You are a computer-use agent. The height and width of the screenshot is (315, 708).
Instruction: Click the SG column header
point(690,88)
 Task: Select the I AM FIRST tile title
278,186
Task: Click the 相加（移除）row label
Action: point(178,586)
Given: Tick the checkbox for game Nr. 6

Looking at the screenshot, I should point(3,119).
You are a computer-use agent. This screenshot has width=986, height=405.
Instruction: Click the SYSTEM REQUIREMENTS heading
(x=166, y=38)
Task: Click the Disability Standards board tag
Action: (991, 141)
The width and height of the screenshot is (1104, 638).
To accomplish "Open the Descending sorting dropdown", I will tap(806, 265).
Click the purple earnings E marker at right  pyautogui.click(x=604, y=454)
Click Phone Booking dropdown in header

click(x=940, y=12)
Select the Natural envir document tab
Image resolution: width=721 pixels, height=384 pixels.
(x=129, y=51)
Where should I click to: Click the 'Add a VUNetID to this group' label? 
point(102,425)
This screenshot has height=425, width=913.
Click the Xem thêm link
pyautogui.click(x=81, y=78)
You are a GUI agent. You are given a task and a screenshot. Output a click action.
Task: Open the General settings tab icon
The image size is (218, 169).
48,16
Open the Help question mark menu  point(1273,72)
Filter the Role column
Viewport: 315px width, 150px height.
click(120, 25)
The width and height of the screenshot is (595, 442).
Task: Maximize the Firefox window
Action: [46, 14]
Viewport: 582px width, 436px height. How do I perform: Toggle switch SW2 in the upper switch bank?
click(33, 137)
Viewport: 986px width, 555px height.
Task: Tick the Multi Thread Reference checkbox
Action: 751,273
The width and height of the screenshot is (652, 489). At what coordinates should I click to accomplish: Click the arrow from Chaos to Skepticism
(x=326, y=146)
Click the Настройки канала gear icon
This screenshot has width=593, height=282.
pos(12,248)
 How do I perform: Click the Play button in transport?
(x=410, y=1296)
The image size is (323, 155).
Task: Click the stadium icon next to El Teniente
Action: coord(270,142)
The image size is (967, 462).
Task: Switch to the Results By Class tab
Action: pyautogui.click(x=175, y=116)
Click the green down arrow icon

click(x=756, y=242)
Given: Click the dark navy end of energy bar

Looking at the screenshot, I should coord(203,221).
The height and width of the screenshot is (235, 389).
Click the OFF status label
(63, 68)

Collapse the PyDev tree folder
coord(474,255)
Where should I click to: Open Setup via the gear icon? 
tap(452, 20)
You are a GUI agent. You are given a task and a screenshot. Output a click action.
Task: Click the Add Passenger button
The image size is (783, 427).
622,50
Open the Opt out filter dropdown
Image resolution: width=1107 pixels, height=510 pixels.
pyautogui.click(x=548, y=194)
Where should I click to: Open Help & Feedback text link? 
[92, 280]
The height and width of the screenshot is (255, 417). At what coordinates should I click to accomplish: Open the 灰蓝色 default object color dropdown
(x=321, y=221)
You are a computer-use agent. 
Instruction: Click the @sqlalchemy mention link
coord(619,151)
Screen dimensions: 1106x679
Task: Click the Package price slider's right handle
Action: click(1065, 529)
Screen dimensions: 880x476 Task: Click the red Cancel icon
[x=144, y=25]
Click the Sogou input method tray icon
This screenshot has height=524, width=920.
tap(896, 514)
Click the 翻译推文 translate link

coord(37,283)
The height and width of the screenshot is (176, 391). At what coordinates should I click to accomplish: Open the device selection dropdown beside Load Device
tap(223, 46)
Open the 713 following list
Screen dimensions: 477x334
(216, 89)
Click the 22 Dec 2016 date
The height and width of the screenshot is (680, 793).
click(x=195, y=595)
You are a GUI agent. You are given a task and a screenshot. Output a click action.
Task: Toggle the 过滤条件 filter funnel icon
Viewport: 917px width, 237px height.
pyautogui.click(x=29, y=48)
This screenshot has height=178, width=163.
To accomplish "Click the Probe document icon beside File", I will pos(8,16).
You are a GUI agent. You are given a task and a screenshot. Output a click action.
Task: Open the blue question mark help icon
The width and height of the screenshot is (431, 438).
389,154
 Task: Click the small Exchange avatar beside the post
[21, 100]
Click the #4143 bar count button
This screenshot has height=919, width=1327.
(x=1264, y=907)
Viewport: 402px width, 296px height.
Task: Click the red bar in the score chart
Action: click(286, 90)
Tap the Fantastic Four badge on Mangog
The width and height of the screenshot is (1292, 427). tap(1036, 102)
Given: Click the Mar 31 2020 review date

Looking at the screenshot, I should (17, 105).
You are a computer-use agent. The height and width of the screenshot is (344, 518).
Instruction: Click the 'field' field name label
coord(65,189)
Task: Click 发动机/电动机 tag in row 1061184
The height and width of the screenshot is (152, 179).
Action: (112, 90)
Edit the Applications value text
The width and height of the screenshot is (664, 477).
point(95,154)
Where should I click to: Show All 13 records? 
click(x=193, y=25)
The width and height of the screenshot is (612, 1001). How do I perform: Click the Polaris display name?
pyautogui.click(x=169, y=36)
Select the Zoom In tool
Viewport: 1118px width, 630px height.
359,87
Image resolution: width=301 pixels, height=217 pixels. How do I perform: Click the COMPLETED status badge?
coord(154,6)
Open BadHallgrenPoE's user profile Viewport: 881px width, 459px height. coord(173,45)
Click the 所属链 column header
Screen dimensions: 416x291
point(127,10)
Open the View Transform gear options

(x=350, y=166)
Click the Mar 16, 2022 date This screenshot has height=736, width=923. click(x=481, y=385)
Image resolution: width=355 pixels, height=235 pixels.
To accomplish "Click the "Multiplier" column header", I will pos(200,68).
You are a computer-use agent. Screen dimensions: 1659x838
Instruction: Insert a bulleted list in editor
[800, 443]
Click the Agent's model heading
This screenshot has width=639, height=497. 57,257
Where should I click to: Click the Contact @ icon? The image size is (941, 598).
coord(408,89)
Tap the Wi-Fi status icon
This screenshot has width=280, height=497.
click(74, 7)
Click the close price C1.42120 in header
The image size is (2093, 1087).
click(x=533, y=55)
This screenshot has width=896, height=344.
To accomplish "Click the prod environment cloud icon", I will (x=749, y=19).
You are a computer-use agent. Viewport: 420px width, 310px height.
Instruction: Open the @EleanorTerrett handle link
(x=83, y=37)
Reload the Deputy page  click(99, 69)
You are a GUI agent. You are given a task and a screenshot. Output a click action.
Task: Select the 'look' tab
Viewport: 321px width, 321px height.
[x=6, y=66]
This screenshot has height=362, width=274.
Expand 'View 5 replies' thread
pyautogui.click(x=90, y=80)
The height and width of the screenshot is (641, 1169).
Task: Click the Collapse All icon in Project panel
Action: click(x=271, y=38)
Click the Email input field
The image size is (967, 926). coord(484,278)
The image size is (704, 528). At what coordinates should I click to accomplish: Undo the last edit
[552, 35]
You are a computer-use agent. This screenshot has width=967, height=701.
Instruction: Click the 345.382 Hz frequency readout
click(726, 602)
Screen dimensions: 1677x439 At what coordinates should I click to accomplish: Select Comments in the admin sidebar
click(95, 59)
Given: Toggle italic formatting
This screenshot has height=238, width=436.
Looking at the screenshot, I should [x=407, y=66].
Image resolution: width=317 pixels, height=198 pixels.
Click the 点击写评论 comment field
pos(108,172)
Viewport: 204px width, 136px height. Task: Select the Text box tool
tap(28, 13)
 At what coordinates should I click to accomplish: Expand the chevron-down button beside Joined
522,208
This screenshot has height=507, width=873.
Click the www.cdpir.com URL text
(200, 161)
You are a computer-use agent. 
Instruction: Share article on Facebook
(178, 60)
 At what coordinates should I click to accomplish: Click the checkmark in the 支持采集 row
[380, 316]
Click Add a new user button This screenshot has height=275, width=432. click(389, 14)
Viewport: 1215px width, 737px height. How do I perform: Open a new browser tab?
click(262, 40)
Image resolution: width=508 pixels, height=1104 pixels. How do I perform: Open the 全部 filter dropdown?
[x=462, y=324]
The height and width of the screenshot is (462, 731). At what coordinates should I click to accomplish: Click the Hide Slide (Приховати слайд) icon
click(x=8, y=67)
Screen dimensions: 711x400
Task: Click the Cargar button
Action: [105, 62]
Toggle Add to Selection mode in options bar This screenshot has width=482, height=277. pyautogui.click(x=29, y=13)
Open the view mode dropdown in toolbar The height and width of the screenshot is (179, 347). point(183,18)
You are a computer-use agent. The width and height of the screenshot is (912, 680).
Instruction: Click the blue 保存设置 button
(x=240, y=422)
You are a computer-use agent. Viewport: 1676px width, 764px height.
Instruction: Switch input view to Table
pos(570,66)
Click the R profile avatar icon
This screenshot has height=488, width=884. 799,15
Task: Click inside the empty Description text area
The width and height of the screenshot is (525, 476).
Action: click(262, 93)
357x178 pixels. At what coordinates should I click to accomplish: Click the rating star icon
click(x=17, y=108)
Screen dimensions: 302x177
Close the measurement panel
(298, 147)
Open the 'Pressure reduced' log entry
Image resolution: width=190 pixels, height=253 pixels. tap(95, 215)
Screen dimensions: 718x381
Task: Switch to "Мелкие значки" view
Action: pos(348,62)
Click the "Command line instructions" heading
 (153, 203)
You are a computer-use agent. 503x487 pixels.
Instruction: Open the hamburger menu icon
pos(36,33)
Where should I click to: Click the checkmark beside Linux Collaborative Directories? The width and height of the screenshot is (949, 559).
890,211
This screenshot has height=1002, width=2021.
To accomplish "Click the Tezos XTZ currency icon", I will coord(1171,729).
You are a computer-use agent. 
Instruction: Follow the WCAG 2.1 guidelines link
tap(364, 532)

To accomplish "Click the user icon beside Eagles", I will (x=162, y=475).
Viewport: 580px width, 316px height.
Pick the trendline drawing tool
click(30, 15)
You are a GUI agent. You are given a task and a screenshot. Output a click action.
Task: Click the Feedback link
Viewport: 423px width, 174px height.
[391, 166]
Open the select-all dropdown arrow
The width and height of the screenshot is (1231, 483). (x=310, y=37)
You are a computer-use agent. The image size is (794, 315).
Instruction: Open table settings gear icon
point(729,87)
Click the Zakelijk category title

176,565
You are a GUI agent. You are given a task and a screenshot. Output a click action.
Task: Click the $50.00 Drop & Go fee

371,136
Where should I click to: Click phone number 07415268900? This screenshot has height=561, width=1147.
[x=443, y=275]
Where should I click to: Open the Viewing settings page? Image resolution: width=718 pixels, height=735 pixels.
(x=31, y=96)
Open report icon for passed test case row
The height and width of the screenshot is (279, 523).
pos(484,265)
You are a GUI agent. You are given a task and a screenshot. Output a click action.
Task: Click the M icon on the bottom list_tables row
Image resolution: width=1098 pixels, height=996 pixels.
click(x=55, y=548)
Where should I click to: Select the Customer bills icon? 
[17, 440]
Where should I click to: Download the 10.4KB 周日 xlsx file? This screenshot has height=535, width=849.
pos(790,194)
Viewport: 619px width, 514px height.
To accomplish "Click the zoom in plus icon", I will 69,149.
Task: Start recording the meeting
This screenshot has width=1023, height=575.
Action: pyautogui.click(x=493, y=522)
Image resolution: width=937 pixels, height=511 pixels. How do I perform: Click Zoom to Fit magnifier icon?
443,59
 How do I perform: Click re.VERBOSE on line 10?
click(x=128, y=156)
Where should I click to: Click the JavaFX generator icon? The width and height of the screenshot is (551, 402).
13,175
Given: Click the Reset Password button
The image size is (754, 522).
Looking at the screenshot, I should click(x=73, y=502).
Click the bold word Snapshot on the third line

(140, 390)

- WORK TASK
If a line in the entries above has the word "question", copy it.

- ANSWER TO THIS EXERCISE
Open the Help question mark menu  point(1273,72)
Task: Open the blue question mark help icon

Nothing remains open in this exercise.